··· Podany tekst ···
Do czego piję? Po pierwsze Rosja i Ukraina. Po porażce zeszłorocznej ofensywy wojna przeszła w fazę pozycyjną. Niestety z niekorzyścią dla Ukrainy, bo ta ma mniejsze rezerwy zwłaszcza ludzkie a i te materiałowe z winy głownie USA nie są bez dna. Patrząc na to, co się dzieje wewnątrz Rosji pytanie, jakie zadawałem już wcześniej, czyli czemu ten kraj jeszcze stoi, pozostaje dalej zasadne. Tylko, że tu wracamy do wszechobecnego obecnie kasandryczenia. Ciekawi mnie osobiście zwłaszcza sytuacja po wyborach prezydenckich w Rosji. Bo reżim Putina ma typową dla systemów totalitarnych skłonność do „sprężania się”. Po wydarzeniu nastąpi zapewne nieuchronny „wydech”, więc wiosna i lato powinny stać się wbrew pozorom momentem szczególnej wrażliwości wschodniej satrapii. Poparcie dla Putina jest stabilne, ale… właściwie wszystko, co wiemy o opiniach wewnątrz Rosji pochodzi z jednej organizacji prowadzącej „niezależne” badania społeczne. Ile są warte takie badania w totalitarnym kraju nie muszę wam tłumaczyć. O kłopotach Ukrainy wiemy zdecydowanie więcej, bo jest to kraj demokratyczny i zasadniczo dość transparentny. Dymisja naczelnego dowódcy i dość raptowna utrata kapitału politycznego przez prezydenta jest kłopotem. Ale nie jest katastrofą. Fascynująca jest zmiana postawy Francji z gołębiej na wręcz tygrysią. Ja cały czas jednak myślę skrycie, aby uważać, czego sobie życzymy. Bo jak ta ultra stabilna Rosja zacznie się sypać może być naprawdę ciekawie. Na marginesie warto odnotować ohydne w treści wystąpienie kacapskiej onucy z Watykanu. Bez niespodzianek.

Wojna Izraela z Palestyńczykami jest pozornie prostsza. Ale tylko pozornie. Bo ta wojna trwa i trwa mać gdyż zakończenie/zamrożenie konfliktu oznacza rozpoczęcie zadawania niewygodnych pytań. I polityczny koniec Bibiego Netanjahu. A tymczasem Izrael usiłuje wykonać „ostateczne rozwiązanie” kwestii palestyńskiej. Przynajmniej na obszarze Strefy Gazy. Palestyńczyków chce wypędzić, ale jedyny możliwy „odbiorca”, czyli Egipt wcale się do ich przyjęcia nie pali. Próbuje także strefę „wziąć głodem”. To długoterminowo jest kłopot dla Izraela. Nie dewastujący natomiast na pewno w sporej mierze delegitymizujący na arenie międzynarodowej. Wyjścia nie widać plany ad hoc rzeźbione przez USA są drogą donikąd, pozwalającą na zamrożenie konfliktu a nie na jego rozwiązanie. W rozwiązanie zresztą, uczciwie, nikt nie wierzy.
··· Poniższe dane ···
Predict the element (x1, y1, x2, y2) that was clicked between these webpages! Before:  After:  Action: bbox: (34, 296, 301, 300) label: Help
···
_Co trzeba zrobić_:
Przepisz fragment podanego tekstu, który zaczyna się od słów "Wojna Izraela z" i ciągnie się aż po słowa "nikt nie wierzy.". W miejsce "Egipt" podstaw "Jordania".

_Rozwiązanie zadania_:
Wojna Izraela z Palestyńczykami jest pozornie prostsza. Ale tylko pozornie. Bo ta wojna trwa i trwa mać gdyż zakończenie/zamrożenie konfliktu oznacza rozpoczęcie zadawania niewygodnych pytań. I polityczny koniec Bibiego Netanjahu. A tymczasem Izrael usiłuje wykonać „ostateczne rozwiązanie” kwestii palestyńskiej. Przynajmniej na obszarze Strefy Gazy. Palestyńczyków chce wypędzić, ale jedyny możliwy „odbiorca”, czyli Jordania wcale się do ich przyjęcia nie pali. Próbuje także strefę „wziąć głodem”. To długoterminowo jest kłopot dla Izraela. Nie dewastujący natomiast na pewno w sporej mierze delegitymizujący na arenie międzynarodowej. Wyjścia nie widać plany ad hoc rzeźbione przez USA są drogą donikąd, pozwalającą na zamrożenie konfliktu a nie na jego rozwiązanie. W rozwiązanie zresztą, uczciwie, nikt nie wierzy.